Menkomdigi berperan sebagai negosiator dan mediator dalam KLB Persatuan di Cikarang. KLB tersebut menghasilkan kepengurusan baru ini.
KLB Persatuan yang berlangsung 30 Agustus 2025 di Cikarang menjadi titik balik PWI. Sebelumnya, PWI mengalami sengketa kepengurusan.
PWI Pusat sempat mengalami kelumpuhan kegiatan. Bahkan, kantor pusat di Kebon Sirih sempat digembok.
Menkomdigi Mutya Hafid menekankan peran penting wartawan. Wartawan adalah pejuang dan pilar keempat demokrasi.

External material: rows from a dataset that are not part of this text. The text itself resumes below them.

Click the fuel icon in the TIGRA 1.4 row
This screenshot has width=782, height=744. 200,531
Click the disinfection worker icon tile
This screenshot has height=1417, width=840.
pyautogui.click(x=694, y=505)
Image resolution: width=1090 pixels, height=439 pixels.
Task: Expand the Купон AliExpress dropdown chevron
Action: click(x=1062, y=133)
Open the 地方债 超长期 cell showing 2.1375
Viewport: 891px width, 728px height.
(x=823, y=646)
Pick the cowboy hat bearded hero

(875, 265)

PWI lahir di Solo pada 9 Februari 1946. Tanggal tersebut kemudian ditetapkan sebagai Hari Pers Nasional.
Pengukuhan ini disaksikan oleh Menkomdigi dan Wamenkomdigi, Dewan Pers, Wakil Wali Kota Surakarta, dan Dirjen IKP Komdigi.
Ahmad Munir mengajak seluruh wartawan untuk berkarya demi kemajuan dan kesejahteraan Indonesia.
Ia mengingatkan karya jurnalistik wartawan berbeda dengan unggahan media sosial. Karya wartawan terikat pada UU Pers dan Kode Etik Jurnalistik.